--- Begin ---

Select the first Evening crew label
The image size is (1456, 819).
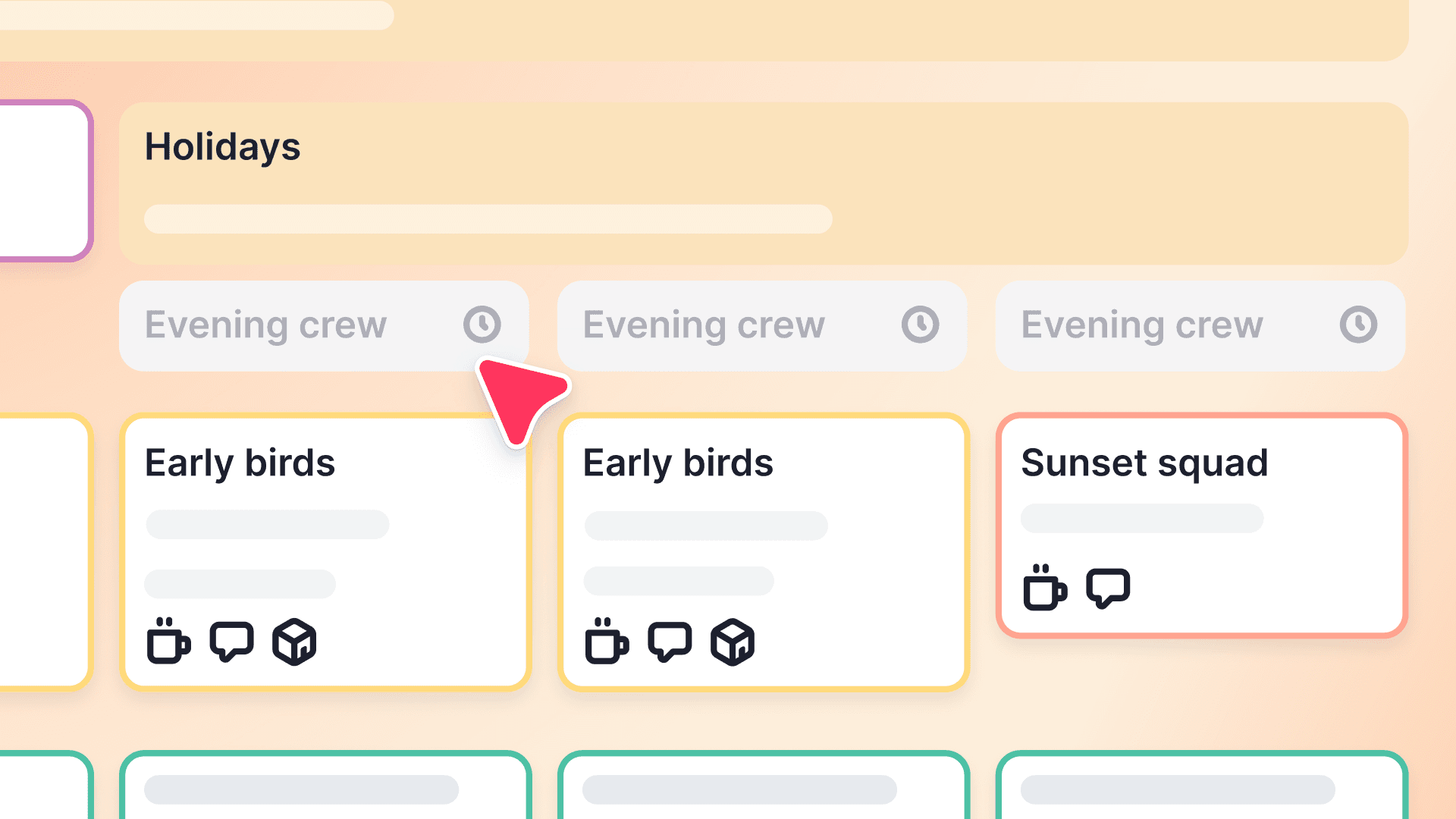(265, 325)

--- End ---
--- Begin ---

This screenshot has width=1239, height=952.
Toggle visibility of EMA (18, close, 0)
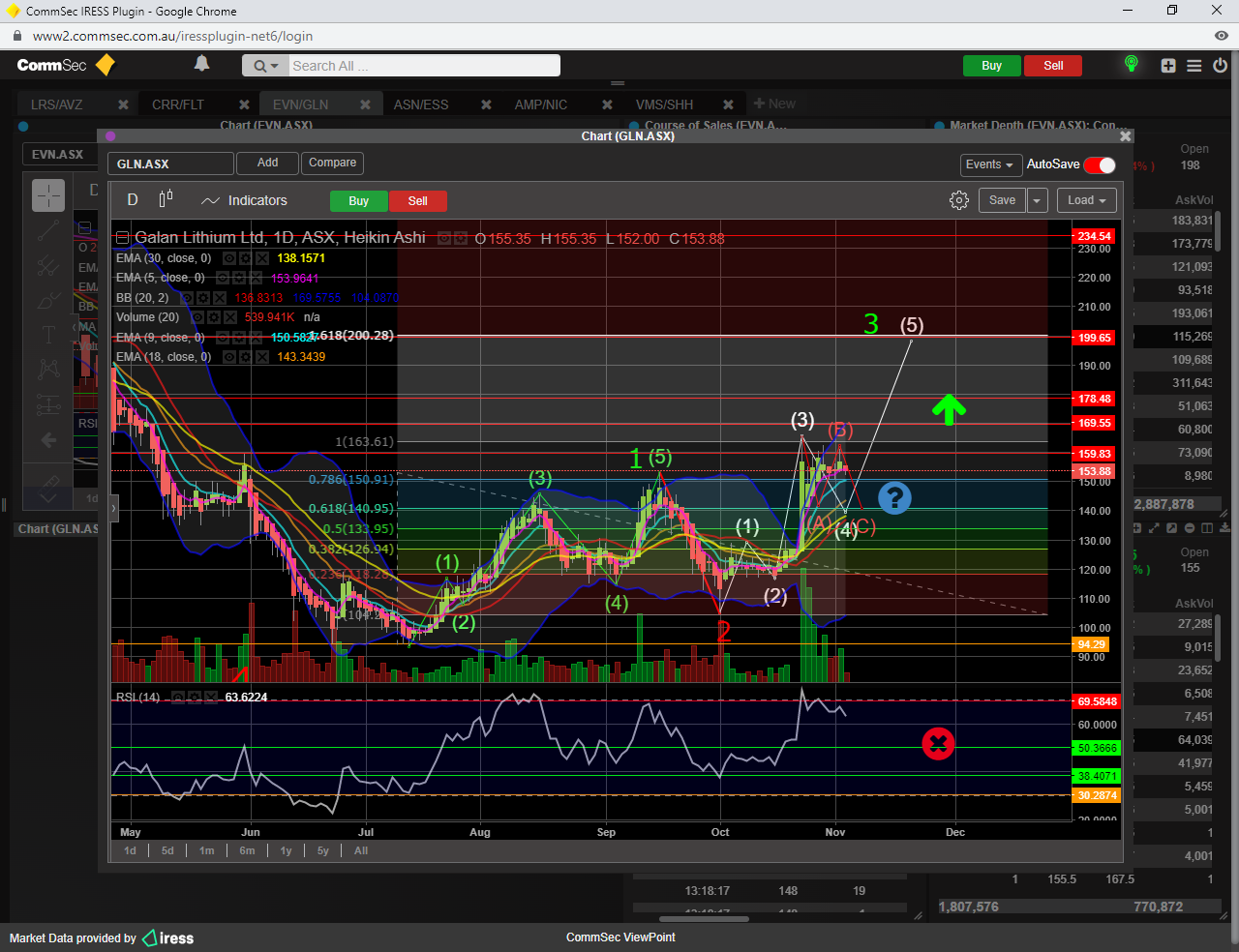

--- End ---
--- Begin ---

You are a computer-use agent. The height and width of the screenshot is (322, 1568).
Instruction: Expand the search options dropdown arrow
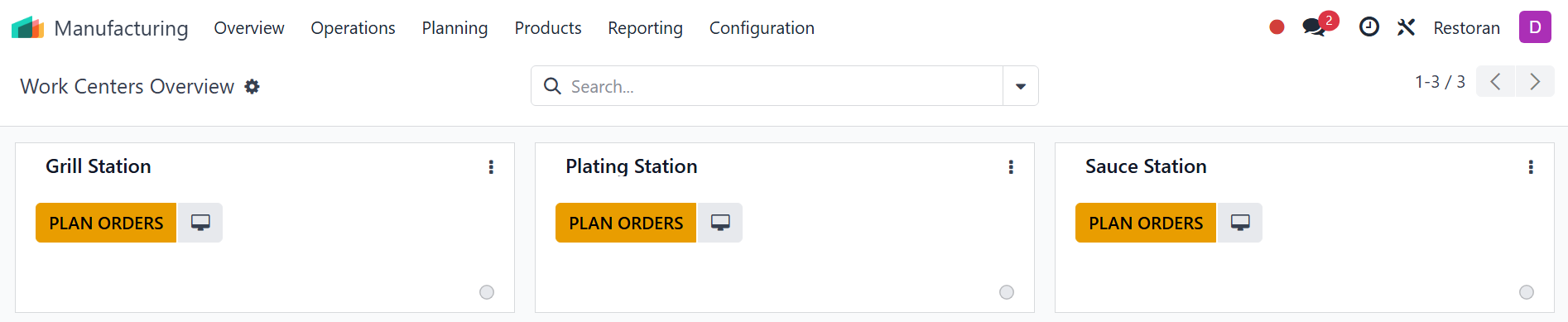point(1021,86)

--- End ---

**GIVEN TASK**
Please copy the rows verbatim, beginning at the line containing "This screenshot has width=1239, height=952." and ending at the line containing "Toggle visibility of EMA (18, close, 0)", both included.

**WRITTEN RESPONSE**
This screenshot has width=1239, height=952.
Toggle visibility of EMA (18, close, 0)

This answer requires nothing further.